Can I use my own AI models?

Yes, Vapi supports BYO (Bring Your Own) keys for all pipeline components. You can use any LLM, TTS, and STT. If your model is hosted with a supported provider, just provide your API key. For custom models hosted elsewhere, use the Custom LLM URL.

How much does a minute of conversation cost?

Vapi's base fee is $0.05/min, but the true cost is $0.13-$0.31/min after adding STT, LLM, TTS, and telephony costs. The exact amount depends on your chosen providers.

Does Vapi support Polish?

Yes, Vapi supports over 100 languages, including Polish. Quality depends on your chosen STT and TTS providers - Whisper (OpenAI) and ElevenLabs offer good support for Polish.

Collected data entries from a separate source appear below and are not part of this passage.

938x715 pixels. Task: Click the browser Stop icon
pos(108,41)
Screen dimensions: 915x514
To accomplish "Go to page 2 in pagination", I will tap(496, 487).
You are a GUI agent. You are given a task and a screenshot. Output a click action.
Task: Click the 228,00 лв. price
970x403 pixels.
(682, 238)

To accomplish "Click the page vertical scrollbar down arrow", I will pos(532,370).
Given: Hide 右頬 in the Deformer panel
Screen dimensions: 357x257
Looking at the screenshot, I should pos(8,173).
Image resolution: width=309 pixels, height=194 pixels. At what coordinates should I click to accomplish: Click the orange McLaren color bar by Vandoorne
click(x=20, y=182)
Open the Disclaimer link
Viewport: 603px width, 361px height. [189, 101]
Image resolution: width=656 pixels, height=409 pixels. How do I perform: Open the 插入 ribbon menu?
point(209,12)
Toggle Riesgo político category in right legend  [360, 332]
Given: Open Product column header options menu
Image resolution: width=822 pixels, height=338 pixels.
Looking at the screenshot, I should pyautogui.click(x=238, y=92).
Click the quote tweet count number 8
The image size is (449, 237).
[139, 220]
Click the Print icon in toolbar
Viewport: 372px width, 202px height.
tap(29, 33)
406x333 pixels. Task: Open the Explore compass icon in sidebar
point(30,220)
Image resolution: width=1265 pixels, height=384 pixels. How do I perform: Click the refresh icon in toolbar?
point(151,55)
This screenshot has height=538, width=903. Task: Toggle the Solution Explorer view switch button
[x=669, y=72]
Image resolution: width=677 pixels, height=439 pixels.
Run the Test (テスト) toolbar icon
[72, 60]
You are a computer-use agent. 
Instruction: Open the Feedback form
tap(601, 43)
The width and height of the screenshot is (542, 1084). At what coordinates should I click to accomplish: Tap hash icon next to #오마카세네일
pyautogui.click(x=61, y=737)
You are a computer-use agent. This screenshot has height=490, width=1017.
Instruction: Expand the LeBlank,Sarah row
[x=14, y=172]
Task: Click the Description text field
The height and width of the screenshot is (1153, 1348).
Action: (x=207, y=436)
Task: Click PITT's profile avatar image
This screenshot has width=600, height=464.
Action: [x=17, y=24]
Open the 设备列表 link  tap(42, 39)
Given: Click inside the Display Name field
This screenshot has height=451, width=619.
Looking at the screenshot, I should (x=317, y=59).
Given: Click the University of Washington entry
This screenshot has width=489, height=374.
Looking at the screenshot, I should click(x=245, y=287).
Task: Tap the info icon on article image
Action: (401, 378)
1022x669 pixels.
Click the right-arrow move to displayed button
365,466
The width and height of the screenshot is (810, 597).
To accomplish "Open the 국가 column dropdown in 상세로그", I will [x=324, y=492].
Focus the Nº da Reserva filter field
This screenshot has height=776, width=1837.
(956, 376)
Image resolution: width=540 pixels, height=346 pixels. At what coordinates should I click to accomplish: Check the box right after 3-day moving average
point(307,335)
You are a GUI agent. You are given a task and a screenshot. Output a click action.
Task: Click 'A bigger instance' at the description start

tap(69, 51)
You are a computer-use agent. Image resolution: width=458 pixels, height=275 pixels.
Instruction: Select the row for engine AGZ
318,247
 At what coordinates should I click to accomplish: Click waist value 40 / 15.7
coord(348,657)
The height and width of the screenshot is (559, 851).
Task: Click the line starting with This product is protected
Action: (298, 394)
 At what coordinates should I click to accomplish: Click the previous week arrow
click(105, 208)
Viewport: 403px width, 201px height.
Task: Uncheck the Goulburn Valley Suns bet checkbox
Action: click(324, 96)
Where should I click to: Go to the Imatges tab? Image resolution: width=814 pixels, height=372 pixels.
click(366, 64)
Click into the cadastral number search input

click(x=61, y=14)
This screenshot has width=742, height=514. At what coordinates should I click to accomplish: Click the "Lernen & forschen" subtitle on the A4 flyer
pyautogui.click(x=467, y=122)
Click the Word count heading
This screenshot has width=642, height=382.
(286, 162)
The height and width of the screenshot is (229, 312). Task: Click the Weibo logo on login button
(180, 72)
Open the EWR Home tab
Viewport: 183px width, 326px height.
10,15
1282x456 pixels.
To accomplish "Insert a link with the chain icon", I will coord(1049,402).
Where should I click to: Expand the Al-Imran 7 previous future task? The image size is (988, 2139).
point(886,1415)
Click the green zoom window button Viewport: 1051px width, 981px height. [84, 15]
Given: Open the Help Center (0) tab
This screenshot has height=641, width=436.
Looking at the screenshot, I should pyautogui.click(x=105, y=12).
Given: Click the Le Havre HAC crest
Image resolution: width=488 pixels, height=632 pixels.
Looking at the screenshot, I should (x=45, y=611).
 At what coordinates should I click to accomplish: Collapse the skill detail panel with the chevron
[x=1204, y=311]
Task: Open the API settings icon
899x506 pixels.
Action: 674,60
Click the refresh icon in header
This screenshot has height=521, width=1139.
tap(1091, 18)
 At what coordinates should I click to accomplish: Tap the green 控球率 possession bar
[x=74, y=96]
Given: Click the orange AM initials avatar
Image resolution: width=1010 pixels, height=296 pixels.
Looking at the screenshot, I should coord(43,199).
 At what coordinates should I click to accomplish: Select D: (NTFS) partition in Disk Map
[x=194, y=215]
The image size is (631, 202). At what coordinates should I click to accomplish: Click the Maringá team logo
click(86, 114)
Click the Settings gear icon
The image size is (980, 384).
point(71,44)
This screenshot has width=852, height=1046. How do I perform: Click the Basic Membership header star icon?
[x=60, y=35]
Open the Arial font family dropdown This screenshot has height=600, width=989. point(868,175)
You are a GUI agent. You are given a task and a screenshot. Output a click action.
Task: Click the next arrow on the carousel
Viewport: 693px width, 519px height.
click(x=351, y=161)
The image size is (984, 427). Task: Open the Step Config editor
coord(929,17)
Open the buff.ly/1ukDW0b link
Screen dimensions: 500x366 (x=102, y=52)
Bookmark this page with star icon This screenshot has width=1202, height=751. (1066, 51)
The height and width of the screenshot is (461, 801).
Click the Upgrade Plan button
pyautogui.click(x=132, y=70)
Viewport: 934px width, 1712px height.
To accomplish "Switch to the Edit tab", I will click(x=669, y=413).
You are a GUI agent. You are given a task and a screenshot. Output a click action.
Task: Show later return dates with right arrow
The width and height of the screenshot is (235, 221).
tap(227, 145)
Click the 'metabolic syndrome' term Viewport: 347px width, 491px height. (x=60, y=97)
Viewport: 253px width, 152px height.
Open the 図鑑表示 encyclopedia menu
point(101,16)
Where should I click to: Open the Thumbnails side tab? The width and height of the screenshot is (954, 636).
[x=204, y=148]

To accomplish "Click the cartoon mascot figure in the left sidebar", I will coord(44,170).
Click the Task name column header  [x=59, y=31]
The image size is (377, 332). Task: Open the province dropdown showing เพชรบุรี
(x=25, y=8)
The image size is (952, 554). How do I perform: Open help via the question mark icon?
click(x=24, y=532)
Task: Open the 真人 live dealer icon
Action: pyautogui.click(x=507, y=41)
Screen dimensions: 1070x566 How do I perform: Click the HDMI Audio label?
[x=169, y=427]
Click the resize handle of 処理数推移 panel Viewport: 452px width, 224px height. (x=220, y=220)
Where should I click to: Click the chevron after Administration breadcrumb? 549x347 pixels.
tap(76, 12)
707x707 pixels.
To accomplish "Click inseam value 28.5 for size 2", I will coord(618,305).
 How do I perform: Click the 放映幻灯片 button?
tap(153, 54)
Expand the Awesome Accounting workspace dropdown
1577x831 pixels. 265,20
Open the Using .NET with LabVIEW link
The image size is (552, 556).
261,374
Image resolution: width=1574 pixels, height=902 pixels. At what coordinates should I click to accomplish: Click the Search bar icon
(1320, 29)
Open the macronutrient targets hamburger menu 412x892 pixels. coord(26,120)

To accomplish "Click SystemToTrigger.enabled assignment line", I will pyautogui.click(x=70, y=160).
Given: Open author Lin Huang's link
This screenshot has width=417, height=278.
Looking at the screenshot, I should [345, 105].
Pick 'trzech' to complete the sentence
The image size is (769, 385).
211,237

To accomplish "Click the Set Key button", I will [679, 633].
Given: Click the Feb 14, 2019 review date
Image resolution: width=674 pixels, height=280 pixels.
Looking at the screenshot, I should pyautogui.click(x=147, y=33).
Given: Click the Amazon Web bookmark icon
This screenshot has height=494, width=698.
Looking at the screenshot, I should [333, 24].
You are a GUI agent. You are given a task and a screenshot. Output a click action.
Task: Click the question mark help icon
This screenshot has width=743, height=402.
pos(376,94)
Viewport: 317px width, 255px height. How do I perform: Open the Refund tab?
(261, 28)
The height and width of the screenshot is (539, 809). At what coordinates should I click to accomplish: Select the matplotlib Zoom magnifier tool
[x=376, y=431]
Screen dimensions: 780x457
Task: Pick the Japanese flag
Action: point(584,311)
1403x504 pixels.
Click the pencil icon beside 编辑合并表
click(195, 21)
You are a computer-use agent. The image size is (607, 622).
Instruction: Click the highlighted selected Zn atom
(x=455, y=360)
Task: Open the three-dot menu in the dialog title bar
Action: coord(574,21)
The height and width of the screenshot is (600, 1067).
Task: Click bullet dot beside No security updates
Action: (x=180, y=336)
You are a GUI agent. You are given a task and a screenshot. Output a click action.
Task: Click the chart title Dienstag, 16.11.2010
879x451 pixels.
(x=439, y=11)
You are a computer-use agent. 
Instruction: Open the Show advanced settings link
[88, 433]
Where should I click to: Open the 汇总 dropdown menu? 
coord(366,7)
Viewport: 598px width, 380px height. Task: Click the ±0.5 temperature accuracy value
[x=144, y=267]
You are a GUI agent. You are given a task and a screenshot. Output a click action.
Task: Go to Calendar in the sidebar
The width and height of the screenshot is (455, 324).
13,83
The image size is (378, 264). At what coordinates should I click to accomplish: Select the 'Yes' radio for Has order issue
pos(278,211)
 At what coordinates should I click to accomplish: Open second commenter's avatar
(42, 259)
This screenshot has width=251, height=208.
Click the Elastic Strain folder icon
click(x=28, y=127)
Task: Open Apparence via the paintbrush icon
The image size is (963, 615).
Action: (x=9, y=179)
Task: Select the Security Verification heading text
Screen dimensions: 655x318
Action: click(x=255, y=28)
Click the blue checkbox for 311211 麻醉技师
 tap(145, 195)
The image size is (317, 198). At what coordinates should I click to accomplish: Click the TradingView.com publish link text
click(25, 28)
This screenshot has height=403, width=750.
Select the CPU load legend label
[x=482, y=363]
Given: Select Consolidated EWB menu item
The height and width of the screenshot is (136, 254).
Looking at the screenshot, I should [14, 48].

How quickly can I build my first agent?

Registration takes about 10 minutes. Configuring your first agent takes another 20-30 minutes. Within an hour, you can have a working voice agent that answers phones and holds natural conversations.

Is Vapi open source?

No, Vapi is a closed platform. Client SDKs (Web, Python) are available on GitHub, but the orchestration engine itself is proprietary. If you're looking for an open-source alternative, check out Vocode.

When should I choose Vapi over Retell AI or Bland AI?

Choose Vapi when you need maximum control over the voice pipeline, want to use custom models, are building a developer product, or need Flow Studio for visual conversation design. Retell is better for simpler deployments and healthcare, while Bland excels at large-scale outbound campaigns.

Summary

Vapi is the most powerful platform for building voice AI agents if you have a development team and need full control over every pipeline element. The modular BYO keys architecture, Flow Studio, tool calling, and support for 100+ languages mean you can build exactly the agent you need.

The main trade-offs are complex pricing (realistically $0.13-$0.31/min vs simpler competitor models) and the requirement for technical skills. For teams with developers building advanced voice solutions - Vapi is the industry standard.